Source : Business Times – 28 Nov 2009
Muted investor response to MI-Reit proposal indicates restructuring needs to be communicated transparently
THOSE seeking to handle mergers and acquisitions of real estate investment trusts (Reits) will have to develop a better understanding of the regulator’s position, OCBC Investment Research said in a report this week.
Earlier this month, the manager of Cambridge Industrial Trust failed to take control of a competing Reit, MacArthurCook Industrial Reit (MI-Reit), after the Monetary Authority of Singapore (MAS) stepped in due to potential conflicts of interest.
Appendix 2 of MAS’s Code on Collective Investment Schemes sets out the responsibilities of property funds, and it is understood that this was the basis for MAS’s decision.
OCBC analyst Meenal Kumar said that control of most Reits changes hands at manager level, and this was the first time that control was also contested at unit-holder level.
According to Ms Kumar, muted investor response to the original MI-Reit proposal also indicates that attempts to restructure Reits through dilutive cash calls and acquisitions of sponsor-owned assets, however necessary, need to be communicated to the market more transparently.
MI-Reit finally succeeded – by margins of just a few percentage points in some cases – in pushing through a restructuring plan on Monday under which it will issue new units to investors including AMP Capital as a co-sponsor, present sponsor AIMS Financial Group and other cornerstone investors, followed by a rights issue and a new debt facility.
But unit-holders said that the exercise severely diluted their holdings. CIT’s manager led a week-long campaign to oust MI-Reit’s manager and install itself instead, but the attempt was blocked by the authorities.

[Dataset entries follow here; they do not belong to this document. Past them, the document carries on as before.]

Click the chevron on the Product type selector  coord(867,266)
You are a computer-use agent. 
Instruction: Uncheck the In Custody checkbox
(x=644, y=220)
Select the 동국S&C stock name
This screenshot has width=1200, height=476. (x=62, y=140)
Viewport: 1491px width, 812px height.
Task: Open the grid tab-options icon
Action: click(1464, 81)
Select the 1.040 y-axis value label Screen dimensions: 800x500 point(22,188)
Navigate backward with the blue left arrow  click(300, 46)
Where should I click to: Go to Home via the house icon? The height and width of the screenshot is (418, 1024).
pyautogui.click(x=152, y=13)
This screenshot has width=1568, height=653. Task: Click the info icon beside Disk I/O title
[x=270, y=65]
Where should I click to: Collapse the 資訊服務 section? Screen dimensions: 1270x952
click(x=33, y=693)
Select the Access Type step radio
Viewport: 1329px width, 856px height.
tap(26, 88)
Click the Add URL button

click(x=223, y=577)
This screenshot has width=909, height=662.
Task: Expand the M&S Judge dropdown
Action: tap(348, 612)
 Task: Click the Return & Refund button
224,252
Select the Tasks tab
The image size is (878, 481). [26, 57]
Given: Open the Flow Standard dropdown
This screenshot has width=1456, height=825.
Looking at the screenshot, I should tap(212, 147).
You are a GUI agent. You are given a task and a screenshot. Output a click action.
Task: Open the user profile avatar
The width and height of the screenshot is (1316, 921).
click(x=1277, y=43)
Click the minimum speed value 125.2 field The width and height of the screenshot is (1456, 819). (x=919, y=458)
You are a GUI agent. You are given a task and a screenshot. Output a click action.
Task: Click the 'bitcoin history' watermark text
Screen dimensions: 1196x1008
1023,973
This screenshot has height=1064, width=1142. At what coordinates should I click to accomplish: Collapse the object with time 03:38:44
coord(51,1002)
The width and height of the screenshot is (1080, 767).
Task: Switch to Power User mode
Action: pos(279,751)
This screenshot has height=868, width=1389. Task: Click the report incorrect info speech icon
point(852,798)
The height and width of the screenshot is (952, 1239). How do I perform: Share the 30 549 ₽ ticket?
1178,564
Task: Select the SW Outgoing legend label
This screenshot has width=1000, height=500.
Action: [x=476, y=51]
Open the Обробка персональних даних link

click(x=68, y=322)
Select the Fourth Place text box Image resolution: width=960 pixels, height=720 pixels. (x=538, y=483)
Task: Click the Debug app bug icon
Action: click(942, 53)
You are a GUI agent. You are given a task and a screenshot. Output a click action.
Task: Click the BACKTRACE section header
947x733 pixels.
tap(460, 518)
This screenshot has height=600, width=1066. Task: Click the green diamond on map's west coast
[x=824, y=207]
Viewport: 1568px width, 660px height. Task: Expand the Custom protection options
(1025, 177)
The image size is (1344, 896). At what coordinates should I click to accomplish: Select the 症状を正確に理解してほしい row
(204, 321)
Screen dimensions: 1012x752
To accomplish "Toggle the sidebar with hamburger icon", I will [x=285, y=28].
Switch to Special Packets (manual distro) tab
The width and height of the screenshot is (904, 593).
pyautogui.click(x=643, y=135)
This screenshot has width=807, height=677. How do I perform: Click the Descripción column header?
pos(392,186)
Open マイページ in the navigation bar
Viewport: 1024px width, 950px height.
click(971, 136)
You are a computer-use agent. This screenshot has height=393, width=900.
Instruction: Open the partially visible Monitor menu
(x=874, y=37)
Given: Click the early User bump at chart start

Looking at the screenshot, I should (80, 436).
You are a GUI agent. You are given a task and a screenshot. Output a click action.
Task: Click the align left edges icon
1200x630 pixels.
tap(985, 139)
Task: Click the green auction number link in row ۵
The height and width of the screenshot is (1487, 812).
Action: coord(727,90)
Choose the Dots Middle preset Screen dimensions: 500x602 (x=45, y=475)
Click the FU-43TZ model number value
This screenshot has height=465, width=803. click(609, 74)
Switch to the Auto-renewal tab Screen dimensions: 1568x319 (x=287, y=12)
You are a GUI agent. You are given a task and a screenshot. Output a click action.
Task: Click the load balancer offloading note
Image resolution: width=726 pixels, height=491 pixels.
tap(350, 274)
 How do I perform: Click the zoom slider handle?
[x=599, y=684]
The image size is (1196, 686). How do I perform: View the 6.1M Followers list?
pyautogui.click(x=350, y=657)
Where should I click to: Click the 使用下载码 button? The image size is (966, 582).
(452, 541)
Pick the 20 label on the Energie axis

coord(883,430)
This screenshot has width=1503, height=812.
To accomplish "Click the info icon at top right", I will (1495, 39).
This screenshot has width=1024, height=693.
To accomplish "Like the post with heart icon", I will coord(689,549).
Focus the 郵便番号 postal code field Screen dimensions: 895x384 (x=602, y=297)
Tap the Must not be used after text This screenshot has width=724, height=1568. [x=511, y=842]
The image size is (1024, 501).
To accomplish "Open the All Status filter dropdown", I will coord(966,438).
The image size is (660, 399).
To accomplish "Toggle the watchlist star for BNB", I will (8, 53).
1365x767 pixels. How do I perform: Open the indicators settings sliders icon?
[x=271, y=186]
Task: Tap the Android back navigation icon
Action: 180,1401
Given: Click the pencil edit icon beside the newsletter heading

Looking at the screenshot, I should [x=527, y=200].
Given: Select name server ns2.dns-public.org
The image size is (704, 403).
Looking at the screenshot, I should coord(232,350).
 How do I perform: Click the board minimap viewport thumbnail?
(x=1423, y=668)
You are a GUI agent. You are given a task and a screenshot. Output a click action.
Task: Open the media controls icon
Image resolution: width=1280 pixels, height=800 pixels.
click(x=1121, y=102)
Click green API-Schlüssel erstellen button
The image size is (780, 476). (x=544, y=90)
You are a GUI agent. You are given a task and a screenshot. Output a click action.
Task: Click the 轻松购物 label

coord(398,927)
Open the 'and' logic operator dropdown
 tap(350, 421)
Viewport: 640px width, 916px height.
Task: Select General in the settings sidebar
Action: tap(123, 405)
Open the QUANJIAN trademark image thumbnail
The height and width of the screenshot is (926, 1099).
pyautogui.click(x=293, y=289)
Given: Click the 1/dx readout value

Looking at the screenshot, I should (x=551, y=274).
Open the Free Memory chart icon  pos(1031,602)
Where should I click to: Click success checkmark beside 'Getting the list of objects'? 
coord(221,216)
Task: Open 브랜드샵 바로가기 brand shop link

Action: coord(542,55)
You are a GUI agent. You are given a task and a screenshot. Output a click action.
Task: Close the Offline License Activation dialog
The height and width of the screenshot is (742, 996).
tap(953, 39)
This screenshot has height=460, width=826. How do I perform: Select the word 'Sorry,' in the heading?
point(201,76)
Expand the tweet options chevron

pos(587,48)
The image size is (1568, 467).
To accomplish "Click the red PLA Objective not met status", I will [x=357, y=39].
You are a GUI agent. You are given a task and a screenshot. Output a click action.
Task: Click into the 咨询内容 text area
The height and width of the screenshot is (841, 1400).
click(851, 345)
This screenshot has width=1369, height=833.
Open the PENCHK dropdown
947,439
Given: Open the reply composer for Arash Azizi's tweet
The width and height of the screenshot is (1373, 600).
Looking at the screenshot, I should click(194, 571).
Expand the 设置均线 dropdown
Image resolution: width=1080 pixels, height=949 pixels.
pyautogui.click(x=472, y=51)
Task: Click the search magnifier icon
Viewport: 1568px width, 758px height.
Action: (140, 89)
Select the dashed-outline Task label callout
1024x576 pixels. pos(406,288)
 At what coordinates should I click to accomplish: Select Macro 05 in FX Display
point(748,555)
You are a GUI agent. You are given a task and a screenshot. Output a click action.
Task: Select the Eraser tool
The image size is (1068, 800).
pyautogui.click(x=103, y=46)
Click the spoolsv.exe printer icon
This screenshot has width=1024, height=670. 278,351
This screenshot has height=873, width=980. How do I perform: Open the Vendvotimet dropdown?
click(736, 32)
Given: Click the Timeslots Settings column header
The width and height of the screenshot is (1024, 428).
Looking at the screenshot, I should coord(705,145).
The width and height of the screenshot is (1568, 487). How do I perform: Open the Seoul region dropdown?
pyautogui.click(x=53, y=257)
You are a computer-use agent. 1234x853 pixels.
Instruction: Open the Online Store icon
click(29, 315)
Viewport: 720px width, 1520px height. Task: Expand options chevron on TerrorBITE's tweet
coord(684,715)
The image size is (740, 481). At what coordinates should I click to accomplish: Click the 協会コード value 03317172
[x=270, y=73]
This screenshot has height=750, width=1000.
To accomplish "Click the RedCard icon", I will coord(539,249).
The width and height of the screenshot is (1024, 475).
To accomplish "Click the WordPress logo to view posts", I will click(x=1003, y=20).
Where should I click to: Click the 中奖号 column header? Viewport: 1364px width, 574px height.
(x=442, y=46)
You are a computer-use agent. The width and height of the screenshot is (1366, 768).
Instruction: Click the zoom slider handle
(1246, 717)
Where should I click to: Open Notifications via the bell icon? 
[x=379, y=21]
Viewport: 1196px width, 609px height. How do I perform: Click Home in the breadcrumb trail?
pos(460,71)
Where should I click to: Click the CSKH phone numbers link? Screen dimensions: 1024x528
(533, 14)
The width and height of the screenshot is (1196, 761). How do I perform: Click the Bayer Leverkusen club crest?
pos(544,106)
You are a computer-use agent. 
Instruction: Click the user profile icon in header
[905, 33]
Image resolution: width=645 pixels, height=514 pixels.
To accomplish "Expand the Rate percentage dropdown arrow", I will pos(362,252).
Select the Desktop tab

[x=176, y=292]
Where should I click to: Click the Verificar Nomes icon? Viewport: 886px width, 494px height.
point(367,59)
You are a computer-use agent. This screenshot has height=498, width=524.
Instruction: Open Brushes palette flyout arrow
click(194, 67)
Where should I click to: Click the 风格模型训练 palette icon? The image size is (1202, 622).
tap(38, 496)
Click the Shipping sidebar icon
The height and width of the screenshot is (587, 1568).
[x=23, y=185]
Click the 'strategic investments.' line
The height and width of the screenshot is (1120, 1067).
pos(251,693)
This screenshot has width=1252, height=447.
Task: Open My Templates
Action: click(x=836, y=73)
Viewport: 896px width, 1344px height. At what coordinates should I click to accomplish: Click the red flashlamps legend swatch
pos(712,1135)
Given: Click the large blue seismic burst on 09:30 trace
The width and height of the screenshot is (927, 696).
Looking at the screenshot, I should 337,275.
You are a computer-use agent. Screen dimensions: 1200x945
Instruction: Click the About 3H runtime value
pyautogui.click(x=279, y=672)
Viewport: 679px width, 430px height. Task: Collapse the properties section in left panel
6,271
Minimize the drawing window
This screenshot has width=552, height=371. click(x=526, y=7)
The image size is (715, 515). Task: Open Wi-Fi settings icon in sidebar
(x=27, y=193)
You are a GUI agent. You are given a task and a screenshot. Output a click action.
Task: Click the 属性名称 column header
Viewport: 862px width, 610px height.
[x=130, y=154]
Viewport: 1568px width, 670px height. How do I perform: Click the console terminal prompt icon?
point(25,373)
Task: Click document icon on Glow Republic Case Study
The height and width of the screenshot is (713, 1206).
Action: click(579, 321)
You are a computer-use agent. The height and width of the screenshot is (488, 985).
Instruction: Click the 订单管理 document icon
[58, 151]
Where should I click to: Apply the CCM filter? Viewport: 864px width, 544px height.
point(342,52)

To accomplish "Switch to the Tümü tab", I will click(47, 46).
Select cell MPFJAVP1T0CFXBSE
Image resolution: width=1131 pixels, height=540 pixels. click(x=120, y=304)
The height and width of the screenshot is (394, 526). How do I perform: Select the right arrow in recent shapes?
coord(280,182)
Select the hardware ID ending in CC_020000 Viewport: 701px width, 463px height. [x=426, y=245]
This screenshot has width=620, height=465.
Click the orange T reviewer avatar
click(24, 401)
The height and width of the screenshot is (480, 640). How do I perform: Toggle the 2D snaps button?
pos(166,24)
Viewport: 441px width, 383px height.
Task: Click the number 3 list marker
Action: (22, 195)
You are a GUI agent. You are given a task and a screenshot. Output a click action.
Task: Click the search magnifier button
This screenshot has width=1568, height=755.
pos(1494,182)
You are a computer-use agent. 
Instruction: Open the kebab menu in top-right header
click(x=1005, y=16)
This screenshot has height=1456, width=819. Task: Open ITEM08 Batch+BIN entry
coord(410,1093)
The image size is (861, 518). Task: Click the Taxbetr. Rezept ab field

‘To be fair, we could see where CIT was coming from (at least on the surface),’ Min Chow Sai said in a Nomura report released on Wednesday. ‘Prior to the recapitalisation announcement, MI-Reit was trading at a 56.4 per cent discount to its book value, which would have been the valuation at which CIT’s $10.3 million investment was made.
‘If CIT’s management had succeeded in taking over as MI-Reit’s manager, it could have potentially unlocked the value of MI-Reit’s portfolio at a narrower discount to book. The investment, which we view as somewhat opportunistic, did not work out as planned.
‘There now appears little CIT can do besides subscribing for its pro rata rights to prevent further dilution. This means the bulk of CIT’s July placement proceeds will now be invested in MI-Reit, instead of de-leveraging its own portfolio.’
Nomura said that allowing for the proposed additions to MI-Reit’s portfolio and higher refinancing costs, ‘we estimate MI-Reit will add about 0.4 cent per unit to CIT’s distribution per unit for forecast FY 2010′.
‘Our numbers suggest the MI-Reit investment adds 0.5 cent per unit to CIT’s value, which is more than offset by a 1.3 cent per unit increase in net debt and 0.7 cent per unit dilution from potential equity raising,’ it said.